CyanoExpress Dataprocessing

Data processing

Microarray data

Microarray data were downloaded as raw data from the different repositories. Subsequently, the data were pre-processed and analyzed using R statistical language and various Bioconductor packages. All dual-channel microarray datasets were individually normalized by optimized intensity-dependent normalization (OIN), based on iterative regression of log fold changes with respect to average log spot intensities. Single-channel microarrays were analyzed using functions from the limma package, i.e., the normexp function for background correction, and quantile normalization to adjust signal intensities for each experiment. Intensities from spots corresponding to the same genomic feature were averaged to obtain a value per gene per array. For each of the collected microarray experiments, a linear model was designed based on the sample annotation and evaluated using the lmFit function. The use of explicit models allowed us to define stringent statistical contrasts (with respect to the control condition), which were evaluated for each experiment.
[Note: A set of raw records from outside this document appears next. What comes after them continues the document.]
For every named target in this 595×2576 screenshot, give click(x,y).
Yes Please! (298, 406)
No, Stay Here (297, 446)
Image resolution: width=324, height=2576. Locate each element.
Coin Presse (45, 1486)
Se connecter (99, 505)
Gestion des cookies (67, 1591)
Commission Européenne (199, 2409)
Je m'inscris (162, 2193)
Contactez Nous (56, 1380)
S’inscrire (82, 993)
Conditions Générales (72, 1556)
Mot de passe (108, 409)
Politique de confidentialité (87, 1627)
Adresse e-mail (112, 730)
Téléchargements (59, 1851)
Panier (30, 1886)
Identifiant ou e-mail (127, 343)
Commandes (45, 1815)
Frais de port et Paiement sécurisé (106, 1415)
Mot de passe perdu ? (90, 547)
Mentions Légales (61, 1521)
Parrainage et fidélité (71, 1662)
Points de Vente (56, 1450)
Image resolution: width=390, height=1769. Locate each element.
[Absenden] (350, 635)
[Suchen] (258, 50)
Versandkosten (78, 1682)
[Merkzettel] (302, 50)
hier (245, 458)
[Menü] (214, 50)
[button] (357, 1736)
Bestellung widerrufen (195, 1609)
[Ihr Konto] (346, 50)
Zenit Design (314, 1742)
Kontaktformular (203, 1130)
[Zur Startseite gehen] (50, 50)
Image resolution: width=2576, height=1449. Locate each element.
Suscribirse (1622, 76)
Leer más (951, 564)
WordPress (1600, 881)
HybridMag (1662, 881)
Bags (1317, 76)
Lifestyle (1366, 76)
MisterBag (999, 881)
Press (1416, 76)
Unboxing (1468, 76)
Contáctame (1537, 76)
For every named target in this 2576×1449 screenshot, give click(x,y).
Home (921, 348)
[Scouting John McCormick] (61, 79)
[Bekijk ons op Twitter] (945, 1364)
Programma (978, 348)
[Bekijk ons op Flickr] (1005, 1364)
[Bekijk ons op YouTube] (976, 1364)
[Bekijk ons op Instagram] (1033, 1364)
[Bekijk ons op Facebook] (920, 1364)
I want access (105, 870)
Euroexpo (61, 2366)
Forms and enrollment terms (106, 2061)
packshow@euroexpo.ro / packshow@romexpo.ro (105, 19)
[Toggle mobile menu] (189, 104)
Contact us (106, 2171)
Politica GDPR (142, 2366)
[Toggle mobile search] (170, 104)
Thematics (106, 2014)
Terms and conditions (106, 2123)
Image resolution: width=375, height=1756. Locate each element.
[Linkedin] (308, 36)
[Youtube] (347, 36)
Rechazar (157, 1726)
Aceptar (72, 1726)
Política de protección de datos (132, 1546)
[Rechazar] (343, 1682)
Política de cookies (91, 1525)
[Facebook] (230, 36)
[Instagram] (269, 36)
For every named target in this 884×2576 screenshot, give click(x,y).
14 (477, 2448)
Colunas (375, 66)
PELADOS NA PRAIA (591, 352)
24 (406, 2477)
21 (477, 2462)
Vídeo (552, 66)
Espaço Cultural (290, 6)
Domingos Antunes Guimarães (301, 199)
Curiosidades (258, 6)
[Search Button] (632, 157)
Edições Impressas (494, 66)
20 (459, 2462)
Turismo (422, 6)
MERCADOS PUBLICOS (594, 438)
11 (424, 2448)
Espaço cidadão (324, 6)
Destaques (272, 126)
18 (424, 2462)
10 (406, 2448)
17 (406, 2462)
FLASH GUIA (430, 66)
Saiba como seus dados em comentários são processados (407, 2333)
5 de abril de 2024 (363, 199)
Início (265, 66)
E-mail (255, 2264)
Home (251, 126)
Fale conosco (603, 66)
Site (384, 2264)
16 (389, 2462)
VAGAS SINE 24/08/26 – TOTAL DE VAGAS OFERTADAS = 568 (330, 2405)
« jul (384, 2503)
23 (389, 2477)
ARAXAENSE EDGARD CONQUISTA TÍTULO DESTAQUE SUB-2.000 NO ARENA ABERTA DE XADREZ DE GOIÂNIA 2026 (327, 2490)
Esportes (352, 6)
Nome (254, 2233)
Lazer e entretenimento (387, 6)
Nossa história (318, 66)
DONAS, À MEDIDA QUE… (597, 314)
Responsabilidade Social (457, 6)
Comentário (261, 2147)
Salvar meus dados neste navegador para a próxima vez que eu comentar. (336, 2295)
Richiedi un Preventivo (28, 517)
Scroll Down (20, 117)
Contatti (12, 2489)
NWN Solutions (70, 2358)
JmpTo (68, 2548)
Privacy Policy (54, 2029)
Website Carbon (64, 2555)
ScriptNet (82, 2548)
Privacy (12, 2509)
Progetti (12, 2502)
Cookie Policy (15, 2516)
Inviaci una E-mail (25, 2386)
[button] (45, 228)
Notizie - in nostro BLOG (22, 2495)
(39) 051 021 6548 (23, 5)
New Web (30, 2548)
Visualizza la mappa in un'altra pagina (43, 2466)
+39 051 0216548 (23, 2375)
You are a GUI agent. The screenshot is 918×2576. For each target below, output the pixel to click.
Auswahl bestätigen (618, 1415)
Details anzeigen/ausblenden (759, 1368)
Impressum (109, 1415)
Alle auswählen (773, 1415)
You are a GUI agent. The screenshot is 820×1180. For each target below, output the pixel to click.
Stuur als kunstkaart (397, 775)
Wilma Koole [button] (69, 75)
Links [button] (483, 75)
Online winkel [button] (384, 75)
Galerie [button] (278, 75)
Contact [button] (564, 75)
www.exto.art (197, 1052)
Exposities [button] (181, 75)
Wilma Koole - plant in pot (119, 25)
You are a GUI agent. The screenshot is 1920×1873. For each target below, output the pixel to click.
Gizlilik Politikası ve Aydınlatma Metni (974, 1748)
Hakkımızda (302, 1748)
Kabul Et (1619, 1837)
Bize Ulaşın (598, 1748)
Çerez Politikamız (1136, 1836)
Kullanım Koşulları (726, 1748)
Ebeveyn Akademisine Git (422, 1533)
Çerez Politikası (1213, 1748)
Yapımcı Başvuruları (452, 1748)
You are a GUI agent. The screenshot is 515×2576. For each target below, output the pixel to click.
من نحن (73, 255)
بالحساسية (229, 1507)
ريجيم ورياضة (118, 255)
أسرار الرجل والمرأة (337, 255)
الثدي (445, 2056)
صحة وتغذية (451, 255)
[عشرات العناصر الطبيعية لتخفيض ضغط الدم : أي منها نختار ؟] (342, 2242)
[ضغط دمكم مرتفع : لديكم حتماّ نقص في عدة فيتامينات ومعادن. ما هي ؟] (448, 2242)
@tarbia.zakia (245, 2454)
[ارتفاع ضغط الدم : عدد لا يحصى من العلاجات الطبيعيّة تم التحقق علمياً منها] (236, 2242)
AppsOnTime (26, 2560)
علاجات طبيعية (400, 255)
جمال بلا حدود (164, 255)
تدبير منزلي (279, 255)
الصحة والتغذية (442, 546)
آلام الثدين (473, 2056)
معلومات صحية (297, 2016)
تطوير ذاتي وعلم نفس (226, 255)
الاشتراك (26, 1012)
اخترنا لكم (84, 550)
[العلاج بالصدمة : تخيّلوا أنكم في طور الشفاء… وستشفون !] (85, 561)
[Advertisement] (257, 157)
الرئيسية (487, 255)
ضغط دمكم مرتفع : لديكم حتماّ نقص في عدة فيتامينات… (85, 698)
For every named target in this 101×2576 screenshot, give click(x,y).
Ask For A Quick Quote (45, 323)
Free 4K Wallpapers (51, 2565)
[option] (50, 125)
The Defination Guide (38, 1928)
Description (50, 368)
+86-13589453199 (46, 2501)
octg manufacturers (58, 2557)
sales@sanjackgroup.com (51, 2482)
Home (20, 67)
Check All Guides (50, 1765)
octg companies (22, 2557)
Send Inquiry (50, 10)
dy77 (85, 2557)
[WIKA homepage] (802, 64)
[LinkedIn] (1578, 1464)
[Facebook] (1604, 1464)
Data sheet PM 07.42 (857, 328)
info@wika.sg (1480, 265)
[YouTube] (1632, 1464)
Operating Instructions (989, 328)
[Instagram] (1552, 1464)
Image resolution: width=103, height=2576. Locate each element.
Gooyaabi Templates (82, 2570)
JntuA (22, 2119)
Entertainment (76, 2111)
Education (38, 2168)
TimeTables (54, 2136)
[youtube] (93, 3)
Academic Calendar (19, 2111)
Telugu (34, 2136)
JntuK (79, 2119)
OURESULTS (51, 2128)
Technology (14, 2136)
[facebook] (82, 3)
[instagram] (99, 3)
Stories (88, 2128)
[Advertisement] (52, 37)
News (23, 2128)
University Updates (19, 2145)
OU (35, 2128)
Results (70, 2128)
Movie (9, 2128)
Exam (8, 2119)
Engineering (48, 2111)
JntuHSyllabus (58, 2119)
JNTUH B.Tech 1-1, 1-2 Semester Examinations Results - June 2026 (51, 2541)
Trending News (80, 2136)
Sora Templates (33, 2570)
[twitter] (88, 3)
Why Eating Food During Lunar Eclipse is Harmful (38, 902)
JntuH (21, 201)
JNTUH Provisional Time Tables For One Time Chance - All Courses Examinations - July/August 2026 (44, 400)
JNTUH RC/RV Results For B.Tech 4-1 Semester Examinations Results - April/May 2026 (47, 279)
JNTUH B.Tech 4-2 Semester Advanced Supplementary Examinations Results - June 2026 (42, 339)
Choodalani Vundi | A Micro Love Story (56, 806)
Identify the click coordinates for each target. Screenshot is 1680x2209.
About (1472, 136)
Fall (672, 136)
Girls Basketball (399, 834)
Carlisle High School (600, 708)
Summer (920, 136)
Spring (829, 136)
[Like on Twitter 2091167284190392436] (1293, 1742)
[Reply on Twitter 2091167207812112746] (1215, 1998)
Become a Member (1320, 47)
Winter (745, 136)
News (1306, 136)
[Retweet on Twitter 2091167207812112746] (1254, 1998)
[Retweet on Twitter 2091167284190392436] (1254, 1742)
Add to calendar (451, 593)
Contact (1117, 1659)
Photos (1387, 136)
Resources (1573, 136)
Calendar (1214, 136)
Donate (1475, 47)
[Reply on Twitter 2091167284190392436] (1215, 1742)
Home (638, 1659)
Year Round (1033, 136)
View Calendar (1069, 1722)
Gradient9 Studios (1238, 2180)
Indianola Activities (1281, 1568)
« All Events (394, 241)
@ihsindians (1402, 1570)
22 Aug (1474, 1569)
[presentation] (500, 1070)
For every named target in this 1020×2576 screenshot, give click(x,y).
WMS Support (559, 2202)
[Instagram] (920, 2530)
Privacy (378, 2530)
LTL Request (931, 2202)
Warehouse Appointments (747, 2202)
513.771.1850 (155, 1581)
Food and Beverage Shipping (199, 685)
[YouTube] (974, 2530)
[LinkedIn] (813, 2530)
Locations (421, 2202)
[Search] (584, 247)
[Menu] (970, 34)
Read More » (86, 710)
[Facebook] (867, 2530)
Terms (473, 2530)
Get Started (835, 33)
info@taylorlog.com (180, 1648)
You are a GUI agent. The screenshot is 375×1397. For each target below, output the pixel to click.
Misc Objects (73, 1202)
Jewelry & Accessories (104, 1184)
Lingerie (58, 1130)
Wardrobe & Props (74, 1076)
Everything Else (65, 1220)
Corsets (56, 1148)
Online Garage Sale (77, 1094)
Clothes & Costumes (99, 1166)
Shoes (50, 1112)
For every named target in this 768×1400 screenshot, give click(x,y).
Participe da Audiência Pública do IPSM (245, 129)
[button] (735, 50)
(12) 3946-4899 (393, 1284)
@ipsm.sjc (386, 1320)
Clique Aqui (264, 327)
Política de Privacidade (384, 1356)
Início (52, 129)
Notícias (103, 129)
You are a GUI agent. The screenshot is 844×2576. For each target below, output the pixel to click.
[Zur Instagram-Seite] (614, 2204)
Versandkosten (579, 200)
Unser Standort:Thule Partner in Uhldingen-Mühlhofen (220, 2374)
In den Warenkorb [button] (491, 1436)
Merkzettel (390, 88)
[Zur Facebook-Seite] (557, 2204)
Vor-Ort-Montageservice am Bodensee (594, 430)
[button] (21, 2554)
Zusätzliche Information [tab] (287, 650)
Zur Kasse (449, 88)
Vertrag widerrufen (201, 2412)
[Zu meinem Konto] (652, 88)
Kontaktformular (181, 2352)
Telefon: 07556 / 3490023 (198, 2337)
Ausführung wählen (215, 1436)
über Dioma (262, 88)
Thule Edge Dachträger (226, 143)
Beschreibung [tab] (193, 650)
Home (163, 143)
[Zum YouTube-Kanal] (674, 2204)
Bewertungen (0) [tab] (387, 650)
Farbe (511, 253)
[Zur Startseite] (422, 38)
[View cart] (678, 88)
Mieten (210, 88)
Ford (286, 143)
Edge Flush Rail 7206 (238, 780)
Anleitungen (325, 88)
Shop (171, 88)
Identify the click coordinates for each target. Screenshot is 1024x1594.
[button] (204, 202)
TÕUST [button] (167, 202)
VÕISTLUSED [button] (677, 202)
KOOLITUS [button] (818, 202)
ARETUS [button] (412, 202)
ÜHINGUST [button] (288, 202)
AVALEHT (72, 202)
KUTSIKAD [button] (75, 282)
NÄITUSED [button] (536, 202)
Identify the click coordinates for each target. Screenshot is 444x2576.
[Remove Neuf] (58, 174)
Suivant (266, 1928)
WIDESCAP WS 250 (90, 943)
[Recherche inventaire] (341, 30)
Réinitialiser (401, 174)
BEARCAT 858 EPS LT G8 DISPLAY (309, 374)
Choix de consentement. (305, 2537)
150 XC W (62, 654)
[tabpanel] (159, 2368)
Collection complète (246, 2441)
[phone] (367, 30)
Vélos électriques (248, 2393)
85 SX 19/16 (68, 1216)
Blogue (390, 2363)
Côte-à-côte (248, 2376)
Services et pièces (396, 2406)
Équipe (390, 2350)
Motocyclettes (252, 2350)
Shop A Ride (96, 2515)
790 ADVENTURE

These derived contrasts were then imported into CyanoExpress. An additional normalization step was used for data from the experiment by Kucho et al. 2005 (PMID: 15743968) measuring gene expression under circadian oscillations. Here, the expression values were adjusted for each gene individually, so that the mean expression over the full day-night cycle is equal zero. This is to facilitate the inspection of differential expression observed in the experiment. More information regarding experimental conditions and controls used in the included microarray experiments can be found on the Sample Information page.

RNA-seq data
RNA-Seq data from the study by Kopf et al are displayed as logged fold changes compared to exponentially growing Synechocystis under normal conditions. This also corresponds to the experimental design of the study, as 9 different conditions were induced after transferring exponentially growing cultures. Thus, this RNA-Seq dataset includes fold changes with respect to exponential growth for 9 different conditions such as cold stress, heat stress, Fe limitation. Note that Kopf et al. primarily assigns expression to transcriptional units. To still enable listing by genes, we assumed the same expression for genes belonging to the same transcriptional unit. Finally, to enable log-transformation, the expression of transcriptional units were set to 1 for conditons, for which zero transcription was detected in the original study. The latter step is also known as adding of pseudo-counts and a common procedure for this type of data.